Lecture 6. PAC Learning Theory

COMP90051 Statistical Machine Learning

This lecture

• Excess risk
∗ Decomposition: Estimation vs approximation
∗ Bayes risk – irreducible error

• Probably approximation correct learning

• Bounding generalisation error with high probability
∗ Single model: Hoeffding’s inequality
∗ Finite model class: Also use the union bound

• Importance & limitations of uniform deviation bounds

Turing
Award
Inside

COMP90051 Statistical Machine Learning

Generalisation and Model Complexity
• Theory we’ve seen so far (mostly statistics)

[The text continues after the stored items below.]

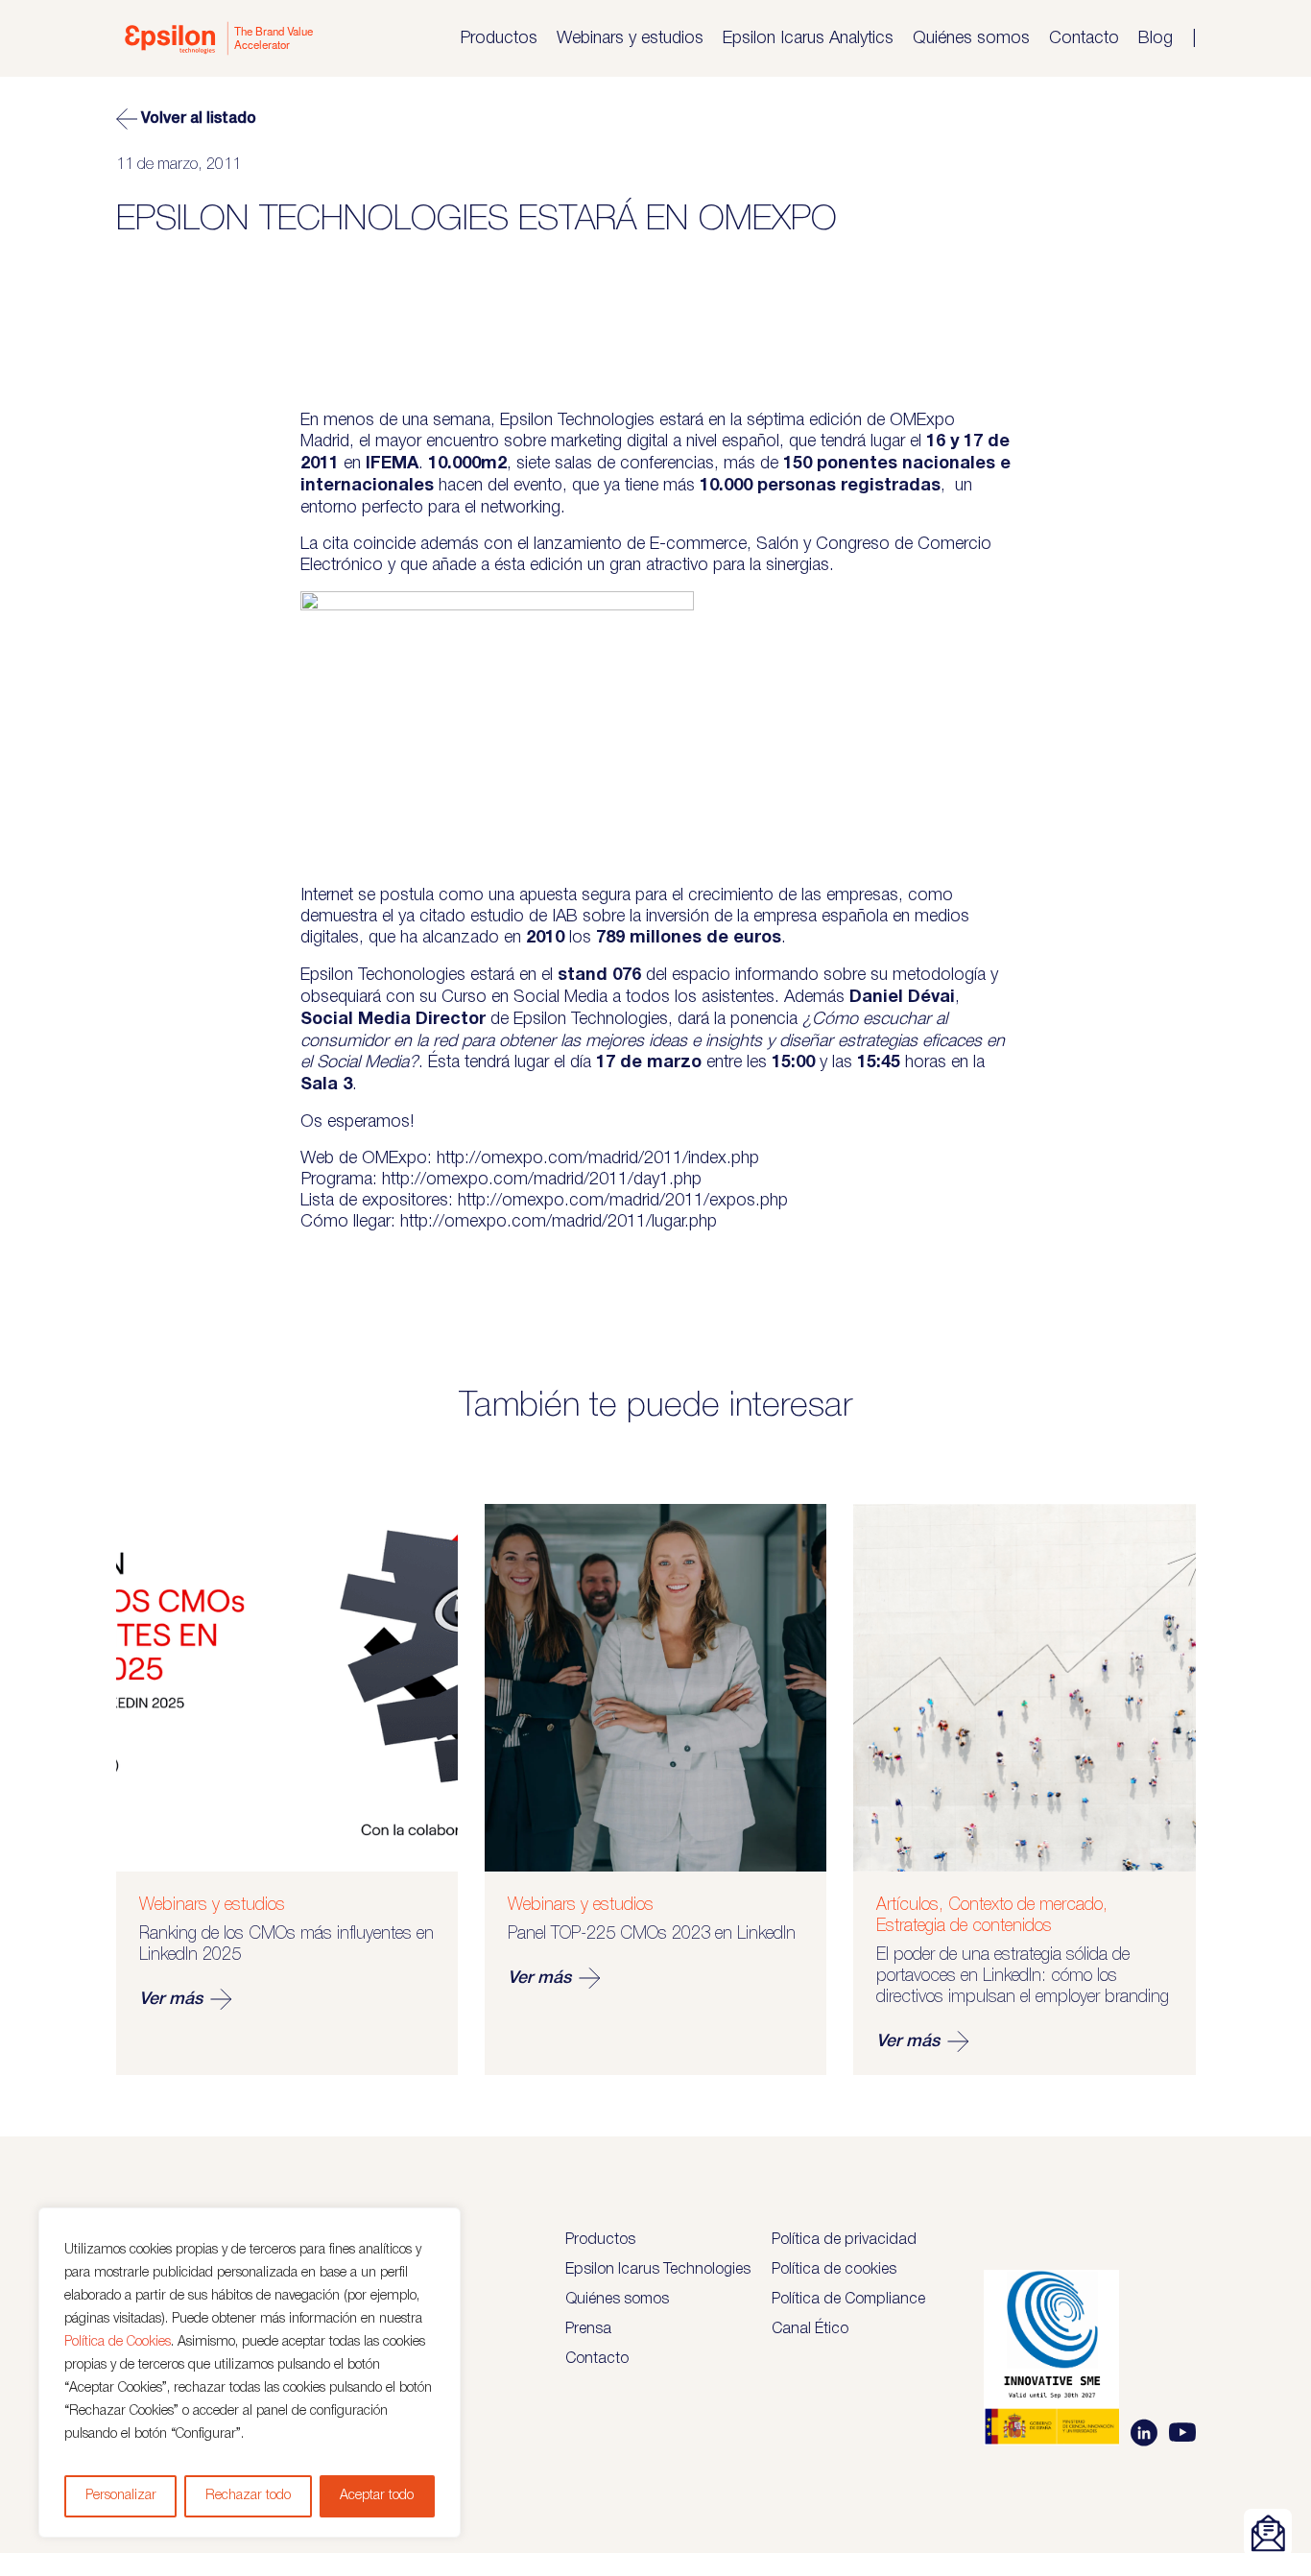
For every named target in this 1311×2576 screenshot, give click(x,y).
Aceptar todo (377, 2496)
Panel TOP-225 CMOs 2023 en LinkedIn (652, 1934)
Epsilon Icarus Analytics (808, 38)
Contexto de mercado (1025, 1905)
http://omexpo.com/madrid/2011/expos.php (623, 1200)
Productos (498, 38)
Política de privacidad (844, 2240)
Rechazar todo (248, 2496)
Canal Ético (810, 2329)
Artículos (907, 1905)
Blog (1155, 38)
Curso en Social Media (524, 997)
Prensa (588, 2329)
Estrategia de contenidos (964, 1926)
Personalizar (120, 2496)
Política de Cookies (117, 2342)
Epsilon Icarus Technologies (658, 2270)
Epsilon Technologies (577, 420)
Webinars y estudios (630, 38)
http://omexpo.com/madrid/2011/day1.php (542, 1179)
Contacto (1084, 38)
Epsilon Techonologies (382, 975)
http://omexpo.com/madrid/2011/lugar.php (558, 1221)
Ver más (171, 1999)
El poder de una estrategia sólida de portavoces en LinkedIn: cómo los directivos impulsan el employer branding (1022, 1976)
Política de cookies (834, 2270)
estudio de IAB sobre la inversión (589, 916)
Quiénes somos (971, 38)
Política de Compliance (848, 2299)
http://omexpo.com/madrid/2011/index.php (598, 1158)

∗ Asymptotic notions (consistency, efficiency)
∗ Convergence could be really slow
∗ Model complexity undefined

• Want: finite sample theory; convergence rates, trade-offs

• Want: define model complexity and relate it to test error
∗ Test error can’t be measured in real life, but it can be provably

bounded!
∗ Growth function, VC dimension

• Want: distribution-independent, learner-independent theory
∗ A fundamental theory applicable throughout ML
∗ Unlike bias-variance: distribution dependent, no model complexity,

theory maths

COMP90051 Statistical Machine Learning

Probably Approximately
Correct Learning

The bedrock of machine learning theory in
computer science.

COMP90051 Statistical Machine Learning

Standard setup

• Supervised binary classification of
∗ data in 𝒳𝒳 into label set 𝒴𝒴 = {−1,1}

• iid data {(𝑥𝑥𝑖𝑖 ,𝑦𝑦𝑖𝑖)}𝑖𝑖=1
𝑚𝑚 ~𝐷𝐷 some fixed unknown distribution

• Single test example independent from same 𝐷𝐷 when
representing generalisation performance (risk)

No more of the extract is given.